(Element lookup records)

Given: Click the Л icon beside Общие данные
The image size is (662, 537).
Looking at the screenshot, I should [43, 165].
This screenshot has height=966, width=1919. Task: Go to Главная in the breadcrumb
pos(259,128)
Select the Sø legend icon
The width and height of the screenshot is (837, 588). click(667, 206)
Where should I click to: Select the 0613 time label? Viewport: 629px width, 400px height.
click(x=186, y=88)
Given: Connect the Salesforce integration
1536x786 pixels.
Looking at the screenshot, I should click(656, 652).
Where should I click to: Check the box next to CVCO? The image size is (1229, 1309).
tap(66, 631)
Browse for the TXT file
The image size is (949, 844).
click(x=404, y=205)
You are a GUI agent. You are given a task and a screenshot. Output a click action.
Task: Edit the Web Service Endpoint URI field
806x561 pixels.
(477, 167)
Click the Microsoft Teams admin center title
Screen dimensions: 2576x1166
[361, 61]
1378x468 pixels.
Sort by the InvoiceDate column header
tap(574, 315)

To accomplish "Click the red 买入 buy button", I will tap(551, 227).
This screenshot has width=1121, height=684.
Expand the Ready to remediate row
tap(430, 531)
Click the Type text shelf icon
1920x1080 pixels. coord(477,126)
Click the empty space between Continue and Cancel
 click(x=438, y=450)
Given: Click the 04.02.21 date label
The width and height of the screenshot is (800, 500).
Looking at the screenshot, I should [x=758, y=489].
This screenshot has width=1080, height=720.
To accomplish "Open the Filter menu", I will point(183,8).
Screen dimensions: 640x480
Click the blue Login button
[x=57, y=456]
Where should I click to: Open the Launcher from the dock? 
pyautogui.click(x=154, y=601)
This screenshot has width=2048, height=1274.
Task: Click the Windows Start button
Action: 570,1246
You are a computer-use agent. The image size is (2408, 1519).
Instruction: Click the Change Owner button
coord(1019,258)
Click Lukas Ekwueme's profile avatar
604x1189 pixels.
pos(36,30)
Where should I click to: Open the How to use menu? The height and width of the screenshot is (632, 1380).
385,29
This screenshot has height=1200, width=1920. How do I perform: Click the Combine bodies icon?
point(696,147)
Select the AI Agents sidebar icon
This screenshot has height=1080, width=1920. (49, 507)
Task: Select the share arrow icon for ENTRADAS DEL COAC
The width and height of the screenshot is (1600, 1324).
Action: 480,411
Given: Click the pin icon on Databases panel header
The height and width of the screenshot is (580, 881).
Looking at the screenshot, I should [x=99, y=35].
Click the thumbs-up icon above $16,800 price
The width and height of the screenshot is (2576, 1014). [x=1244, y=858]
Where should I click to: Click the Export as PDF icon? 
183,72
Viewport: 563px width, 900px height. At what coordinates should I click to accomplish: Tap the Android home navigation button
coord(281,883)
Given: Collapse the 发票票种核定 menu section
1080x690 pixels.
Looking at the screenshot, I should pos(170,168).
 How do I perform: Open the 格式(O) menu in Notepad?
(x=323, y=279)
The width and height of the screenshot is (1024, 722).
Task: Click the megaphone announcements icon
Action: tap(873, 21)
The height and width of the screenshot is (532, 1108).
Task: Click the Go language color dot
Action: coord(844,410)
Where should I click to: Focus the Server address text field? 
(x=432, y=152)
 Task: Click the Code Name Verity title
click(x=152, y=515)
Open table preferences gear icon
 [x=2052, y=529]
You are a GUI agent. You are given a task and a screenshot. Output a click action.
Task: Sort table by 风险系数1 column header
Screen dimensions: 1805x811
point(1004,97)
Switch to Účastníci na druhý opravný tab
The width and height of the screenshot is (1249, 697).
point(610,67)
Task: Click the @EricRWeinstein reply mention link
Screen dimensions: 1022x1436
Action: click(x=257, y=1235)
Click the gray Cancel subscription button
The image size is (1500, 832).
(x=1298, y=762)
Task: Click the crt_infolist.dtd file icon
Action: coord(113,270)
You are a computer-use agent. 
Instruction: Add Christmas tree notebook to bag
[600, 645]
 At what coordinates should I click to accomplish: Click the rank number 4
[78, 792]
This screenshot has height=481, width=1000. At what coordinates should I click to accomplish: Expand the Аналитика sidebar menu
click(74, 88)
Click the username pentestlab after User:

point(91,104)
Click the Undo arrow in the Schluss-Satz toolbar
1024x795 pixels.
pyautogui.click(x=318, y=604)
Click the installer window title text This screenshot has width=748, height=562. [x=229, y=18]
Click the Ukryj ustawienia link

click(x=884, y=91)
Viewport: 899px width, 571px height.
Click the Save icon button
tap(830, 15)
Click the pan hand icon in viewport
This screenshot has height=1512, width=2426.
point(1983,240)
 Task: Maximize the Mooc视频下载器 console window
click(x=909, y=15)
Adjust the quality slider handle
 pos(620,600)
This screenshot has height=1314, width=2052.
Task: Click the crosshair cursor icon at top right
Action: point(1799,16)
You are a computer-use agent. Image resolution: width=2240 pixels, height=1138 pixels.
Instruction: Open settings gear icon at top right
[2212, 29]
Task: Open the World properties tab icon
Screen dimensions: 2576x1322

**GIVEN INSTRUCTION:**
Lay out every line of the records above as a Markdown table with the columns Row and Line. Number the rows in order and skip blank lines.

**SOLUTION TO THIS EXERCISE:**
| Row | Line |
|---|---|
| 1 | Given: Click the Л icon beside Общие данные |
| 2 | The image size is (662, 537). |
| 3 | Looking at the screenshot, I should [43, 165]. |
| 4 | This screenshot has height=966, width=1919. Task: Go to Главная in the breadcrumb |
| 5 | pos(259,128) |
| 6 | Select the Sø legend icon |
| 7 | The width and height of the screenshot is (837, 588). click(667, 206) |
| 8 | Where should I click to: Select the 0613 time label? Viewport: 629px width, 400px height. |
| 9 | click(x=186, y=88) |
| 10 | Given: Connect the Salesforce integration |
| 11 | 1536x786 pixels. |
| 12 | Looking at the screenshot, I should click(656, 652). |
| 13 | Where should I click to: Check the box next to CVCO? The image size is (1229, 1309). |
| 14 | tap(66, 631) |
| 15 | Browse for the TXT file |
| 16 | The image size is (949, 844). |
| 17 | click(x=404, y=205) |
| 18 | You are a GUI agent. You are given a task and a screenshot. Output a click action. |
| 19 | Task: Edit the Web Service Endpoint URI field |
| 20 | 806x561 pixels. |
| 21 | (477, 167) |
| 22 | Click the Microsoft Teams admin center title |
| 23 | Screen dimensions: 2576x1166 |
| 24 | [361, 61] |
| 25 | 1378x468 pixels. |
| 26 | Sort by the InvoiceDate column header |
| 27 | tap(574, 315) |
| 28 | To accomplish "Click the red 买入 buy button", I will tap(551, 227). |
| 29 | This screenshot has width=1121, height=684. |
| 30 | Expand the Ready to remediate row |
| 31 | tap(430, 531) |
| 32 | Click the Type text shelf icon |
| 33 | 1920x1080 pixels. coord(477,126) |
| 34 | Click the empty space between Continue and Cancel |
| 35 |  click(x=438, y=450) |
| 36 | Given: Click the 04.02.21 date label |
| 37 | The width and height of the screenshot is (800, 500). |
| 38 | Looking at the screenshot, I should [x=758, y=489]. |
| 39 | This screenshot has width=1080, height=720. |
| 40 | To accomplish "Open the Filter menu", I will point(183,8). |
| 41 | Screen dimensions: 640x480 |
| 42 | Click the blue Login button |
| 43 | [x=57, y=456] |
| 44 | Where should I click to: Open the Launcher from the dock?  |
| 45 | pyautogui.click(x=154, y=601) |
| 46 | This screenshot has width=2048, height=1274. |
| 47 | Task: Click the Windows Start button |
| 48 | Action: 570,1246 |
| 49 | You are a computer-use agent. The image size is (2408, 1519). |
| 50 | Instruction: Click the Change Owner button |
| 51 | coord(1019,258) |
| 52 | Click Lukas Ekwueme's profile avatar |
| 53 | 604x1189 pixels. |
| 54 | pos(36,30) |
| 55 | Where should I click to: Open the How to use menu? The height and width of the screenshot is (632, 1380). |
| 56 | 385,29 |
| 57 | This screenshot has height=1200, width=1920. How do I perform: Click the Combine bodies icon? |
| 58 | point(696,147) |
| 59 | Select the AI Agents sidebar icon |
| 60 | This screenshot has height=1080, width=1920. (49, 507) |
| 61 | Task: Select the share arrow icon for ENTRADAS DEL COAC |
| 62 | The width and height of the screenshot is (1600, 1324). |
| 63 | Action: 480,411 |
| 64 | Given: Click the pin icon on Databases panel header |
| 65 | The height and width of the screenshot is (580, 881). |
| 66 | Looking at the screenshot, I should [x=99, y=35]. |
| 67 | Click the thumbs-up icon above $16,800 price |
| 68 | The width and height of the screenshot is (2576, 1014). [x=1244, y=858] |
| 69 | Where should I click to: Click the Export as PDF icon?  |
| 70 | 183,72 |
| 71 | Viewport: 563px width, 900px height. At what coordinates should I click to accomplish: Tap the Android home navigation button |
| 72 | coord(281,883) |
| 73 | Given: Collapse the 发票票种核定 menu section |
| 74 | 1080x690 pixels. |
| 75 | Looking at the screenshot, I should pos(170,168). |
| 76 |  How do I perform: Open the 格式(O) menu in Notepad? |
| 77 | (x=323, y=279) |
| 78 | The width and height of the screenshot is (1024, 722). |
| 79 | Task: Click the megaphone announcements icon |
| 80 | Action: tap(873, 21) |
| 81 | The height and width of the screenshot is (532, 1108). |
| 82 | Task: Click the Go language color dot |
| 83 | Action: coord(844,410) |
| 84 | Where should I click to: Focus the Server address text field?  |
| 85 | (x=432, y=152) |
| 86 |  Task: Click the Code Name Verity title |
| 87 | click(x=152, y=515) |
| 88 | Open table preferences gear icon |
| 89 |  [x=2052, y=529] |
| 90 | You are a GUI agent. You are given a task and a screenshot. Output a click action. |
| 91 | Task: Sort table by 风险系数1 column header |
| 92 | Screen dimensions: 1805x811 |
| 93 | point(1004,97) |
| 94 | Switch to Účastníci na druhý opravný tab |
| 95 | The width and height of the screenshot is (1249, 697). |
| 96 | point(610,67) |
| 97 | Task: Click the @EricRWeinstein reply mention link |
| 98 | Screen dimensions: 1022x1436 |
| 99 | Action: click(x=257, y=1235) |
| 100 | Click the gray Cancel subscription button |
| 101 | The image size is (1500, 832). |
| 102 | (x=1298, y=762) |
| 103 | Task: Click the crt_infolist.dtd file icon |
| 104 | Action: coord(113,270) |
| 105 | You are a computer-use agent.  |
| 106 | Instruction: Add Christmas tree notebook to bag |
| 107 | [600, 645] |
| 108 |  At what coordinates should I click to accomplish: Click the rank number 4 |
| 109 | [78, 792] |
| 110 | This screenshot has height=481, width=1000. At what coordinates should I click to accomplish: Expand the Аналитика sidebar menu |
| 111 | click(74, 88) |
| 112 | Click the username pentestlab after User: |
| 113 | point(91,104) |
| 114 | Click the Undo arrow in the Schluss-Satz toolbar |
| 115 | 1024x795 pixels. |
| 116 | pyautogui.click(x=318, y=604) |
| 117 | Click the installer window title text This screenshot has width=748, height=562. [x=229, y=18] |
| 118 | Click the Ukryj ustawienia link |
| 119 | click(x=884, y=91) |
| 120 | Viewport: 899px width, 571px height. |
| 121 | Click the Save icon button |
| 122 | tap(830, 15) |
| 123 | Click the pan hand icon in viewport |
| 124 | This screenshot has height=1512, width=2426. |
| 125 | point(1983,240) |
| 126 |  Task: Maximize the Mooc视频下载器 console window |
| 127 | click(x=909, y=15) |
| 128 | Adjust the quality slider handle |
| 129 |  pos(620,600) |
| 130 | This screenshot has height=1314, width=2052. |
| 131 | Task: Click the crosshair cursor icon at top right |
| 132 | Action: point(1799,16) |
| 133 | You are a computer-use agent. Image resolution: width=2240 pixels, height=1138 pixels. |
| 134 | Instruction: Open settings gear icon at top right |
| 135 | [2212, 29] |
| 136 | Task: Open the World properties tab icon |
| 137 | Screen dimensions: 2576x1322 |